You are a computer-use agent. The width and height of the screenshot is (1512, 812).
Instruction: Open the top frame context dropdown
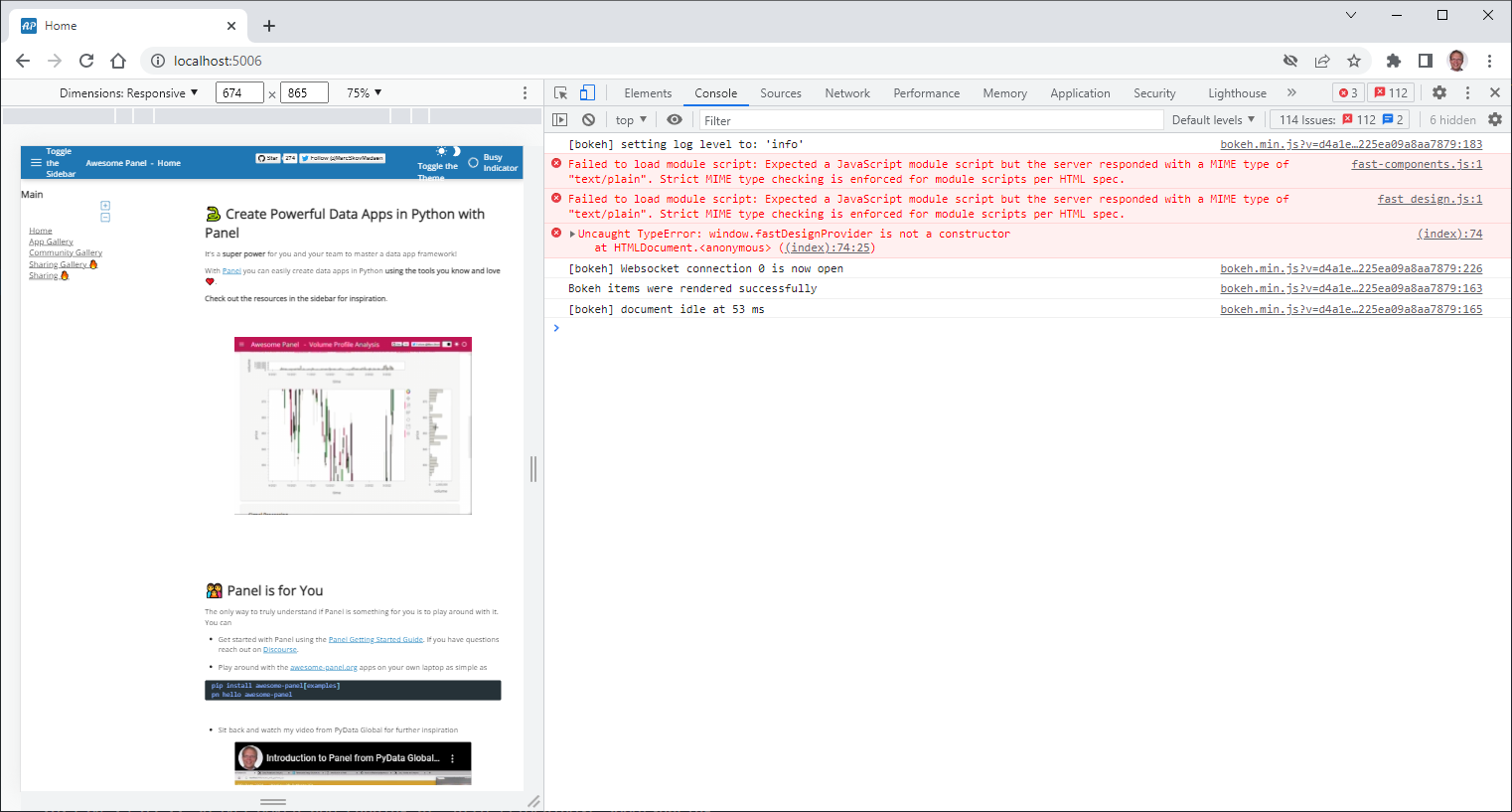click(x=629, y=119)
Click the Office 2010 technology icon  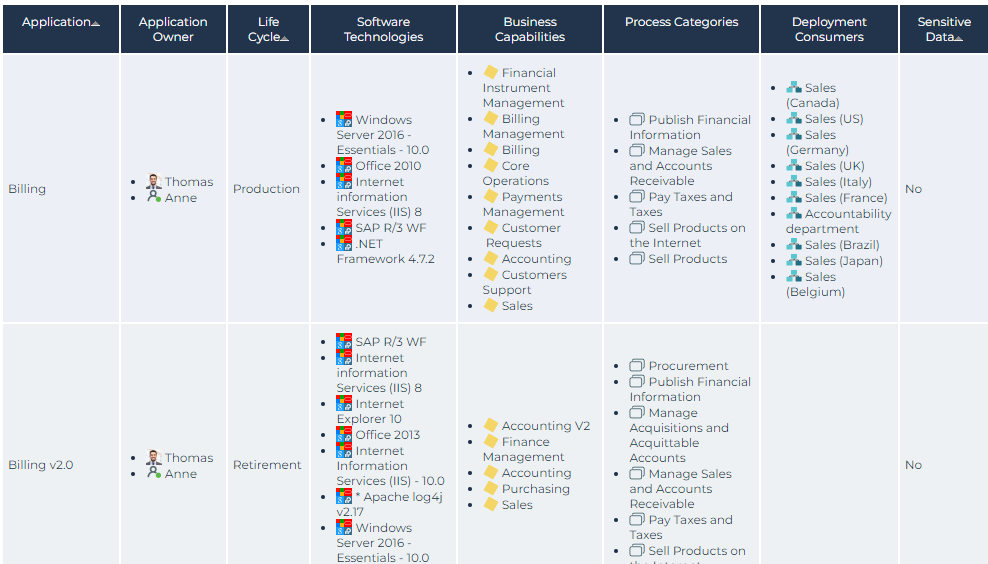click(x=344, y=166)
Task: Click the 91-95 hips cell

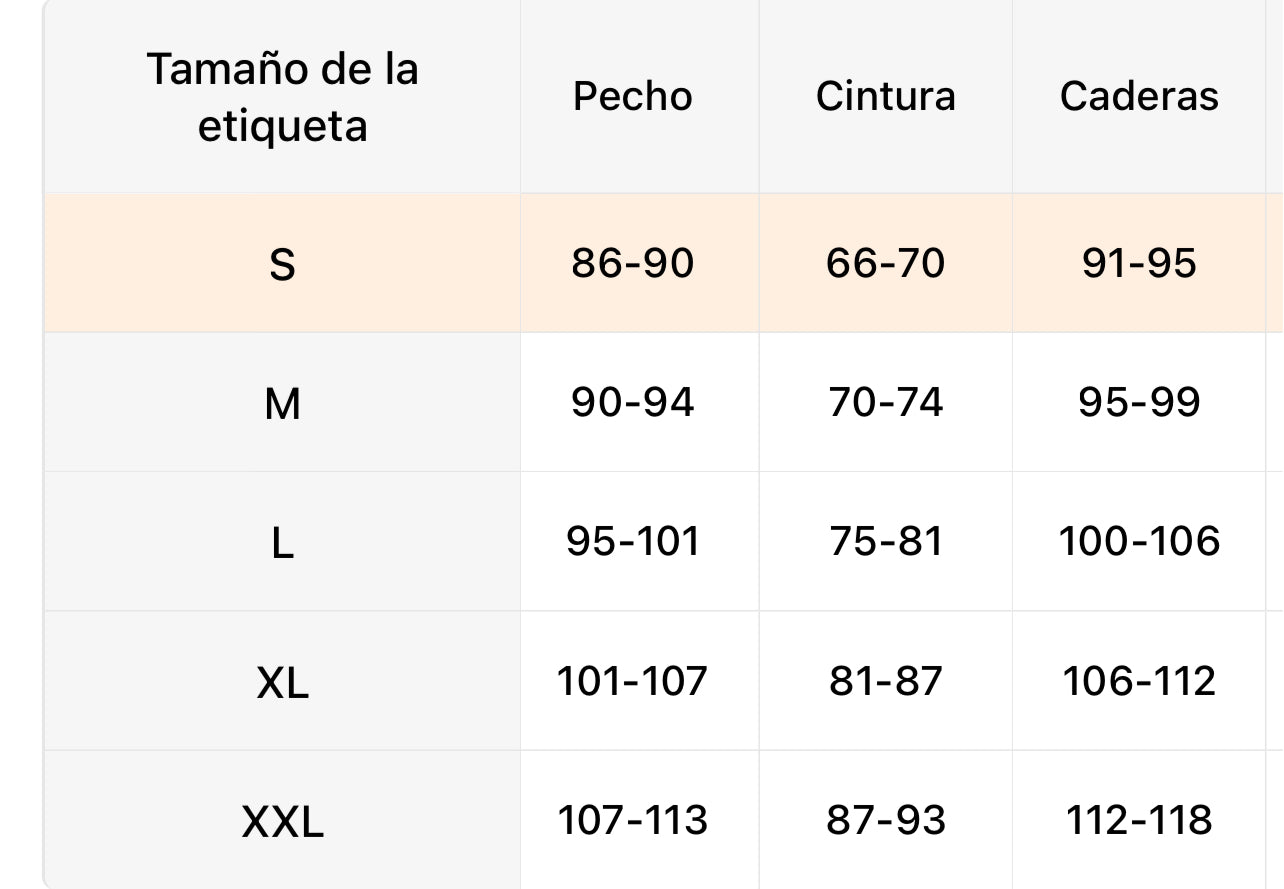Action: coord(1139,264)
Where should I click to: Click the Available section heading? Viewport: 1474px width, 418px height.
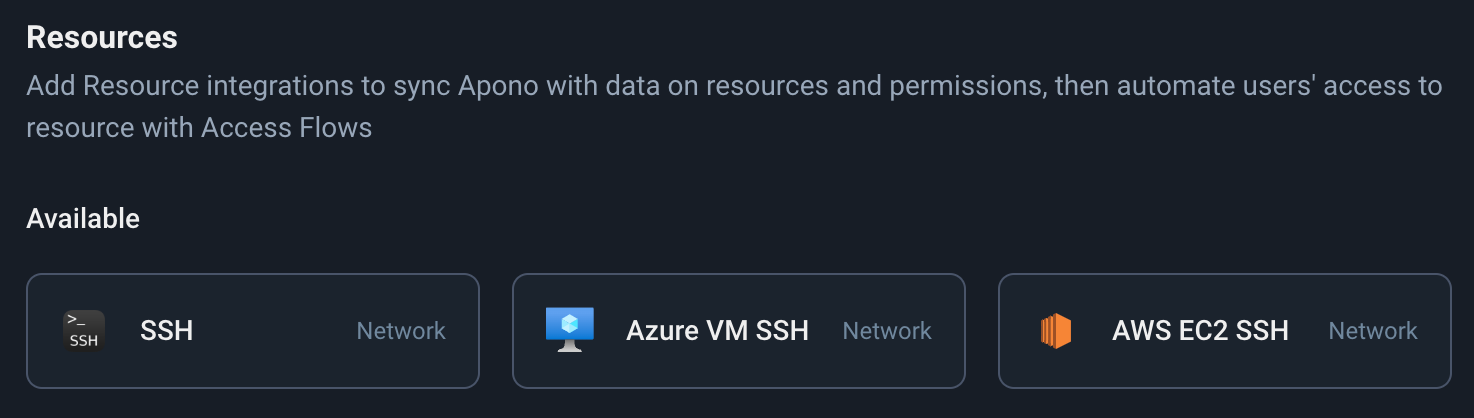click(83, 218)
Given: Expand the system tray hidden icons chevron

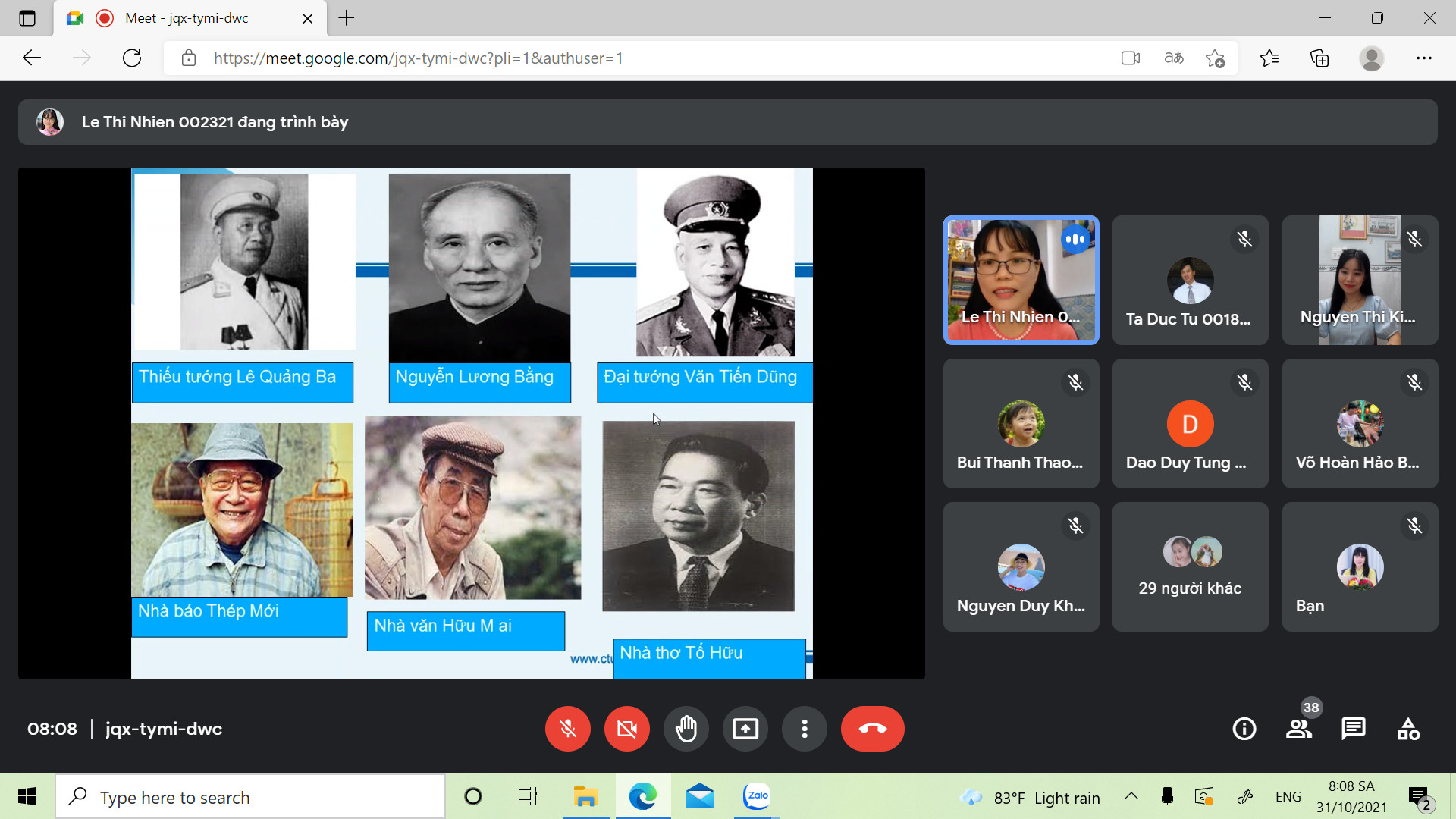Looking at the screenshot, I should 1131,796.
------------------------------
**EXERCISE**: Reproduce verbatim the stretch from the line containing "Given: Expand the" through the end of the items, leaving the pictures out of your answer.

**WRITTEN ANSWER**:
Given: Expand the system tray hidden icons chevron

Looking at the screenshot, I should 1131,796.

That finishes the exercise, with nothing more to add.